The Glass-Bead Chironomid represents a chironomid in its pupa stage. When the conditions are right, chironomid larva hatch into pupa which begin their slow ascent to the lakes surface where they will hatch in to adults. These slow moving worm like critters are easy pickings for the still-water trout. Trout will often cruise around a lake, selectively picking of dozens of chironomid pupa. Usually there are many different sizes and colors of chironomids hatching in a particular area at the same time, and trout will key in on a particular one. This is why it is important to carry a wide selection of chironomid pupa patterns, in various sizes and colors. Popular colors include black, olive, brown, maroon, red, lime green, tan, and orange.

Chironomids are usually the first sign of insect life after ice off. The first chironomid hatches of the year, are usually of a smaller size. The most intense chironomid hatches occur in late Spring, this is also when you will find the big “bomber” chironomids coming off in many of BC’s interior lakes. However, Chironomid hatches occur from ice off in early Spring, until ice on in late Fall. Making them available to trout year round.

Fishing Techniques:

The most popular method for fishing chironomid pupa is with a floating line and a long leader. First, determine the depth of water that you are fishing. This is most easily done by lowering your anchor. Mark your anchor rope in 5 foot intervals so you can have some idea of the water depth. Then place a strike indicator on your leader, approximately the same distance from your fly as the depth of water that you will be fishing. Cast your fly line out (preferably with the wind), and let it sink to the bottom. Then begin a very slow hand twist retrieve. This will imitate the chironomid pupa’s rise to the surface.

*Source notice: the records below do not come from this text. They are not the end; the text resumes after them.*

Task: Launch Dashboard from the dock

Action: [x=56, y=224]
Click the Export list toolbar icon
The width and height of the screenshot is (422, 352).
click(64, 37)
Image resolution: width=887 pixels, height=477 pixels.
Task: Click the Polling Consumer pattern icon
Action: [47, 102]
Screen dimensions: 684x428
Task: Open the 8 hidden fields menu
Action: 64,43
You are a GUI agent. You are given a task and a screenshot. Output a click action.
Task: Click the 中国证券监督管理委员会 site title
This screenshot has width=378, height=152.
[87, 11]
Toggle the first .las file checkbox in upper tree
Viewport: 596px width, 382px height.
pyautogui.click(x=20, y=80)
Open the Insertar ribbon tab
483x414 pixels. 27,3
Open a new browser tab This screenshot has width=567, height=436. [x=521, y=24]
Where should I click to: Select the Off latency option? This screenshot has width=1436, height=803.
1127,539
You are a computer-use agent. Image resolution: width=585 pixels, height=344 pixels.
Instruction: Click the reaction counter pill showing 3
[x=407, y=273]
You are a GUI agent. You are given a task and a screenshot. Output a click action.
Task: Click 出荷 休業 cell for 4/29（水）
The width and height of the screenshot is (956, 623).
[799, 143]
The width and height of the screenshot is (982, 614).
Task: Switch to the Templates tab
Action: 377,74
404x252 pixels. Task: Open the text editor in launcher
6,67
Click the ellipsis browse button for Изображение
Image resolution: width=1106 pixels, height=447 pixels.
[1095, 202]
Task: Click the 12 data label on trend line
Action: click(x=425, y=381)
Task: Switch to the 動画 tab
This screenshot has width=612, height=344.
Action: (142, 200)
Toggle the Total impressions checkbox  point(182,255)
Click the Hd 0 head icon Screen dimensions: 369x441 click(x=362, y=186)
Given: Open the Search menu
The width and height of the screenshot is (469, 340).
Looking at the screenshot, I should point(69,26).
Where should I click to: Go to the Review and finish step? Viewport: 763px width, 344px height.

Another method is with sinking lines. For this method a Type II or Type III sinking line is recommended. This technique is rather simple, cast your fly line out, about the same distance as the depth of water you are fishing. Let your line sink, until it is almost perpendicular with the water and then begin an extremely slow hand twist retrieve. If you drag up weed, cast a little shorter on your next attempt.